Set exercise: Set out the records as a numbered list without blank lines, beginning at the line that contains "You are a GUI" and stopping after the line that contains "This screenshot has".

Records:
----------------------------------------

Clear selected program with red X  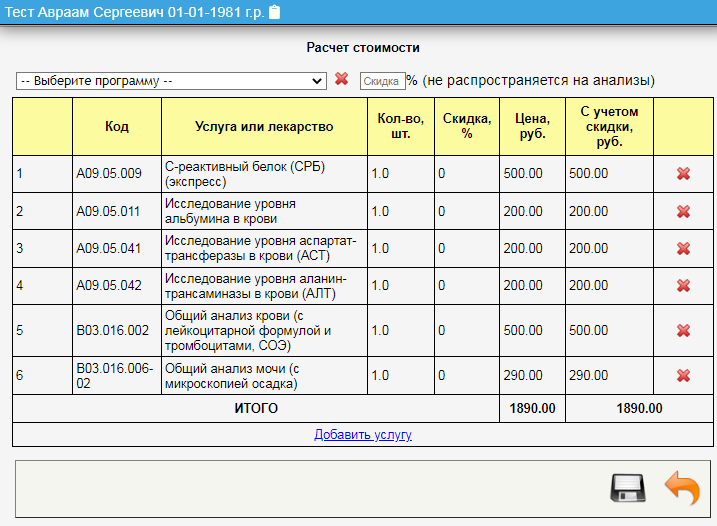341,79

----------------------------------------

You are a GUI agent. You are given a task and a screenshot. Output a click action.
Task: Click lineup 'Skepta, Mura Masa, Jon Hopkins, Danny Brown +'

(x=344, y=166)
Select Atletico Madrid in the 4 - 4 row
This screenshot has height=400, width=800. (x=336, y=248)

----------------------------------------

Output below:
1. You are a GUI agent. You are given a task and a screenshot. Output a click action.
2. Task: Click lineup 'Skepta, Mura Masa, Jon Hopkins, Danny Brown +'
3. (x=344, y=166)
4. Select Atletico Madrid in the 4 - 4 row
5. This screenshot has height=400, width=800. (x=336, y=248)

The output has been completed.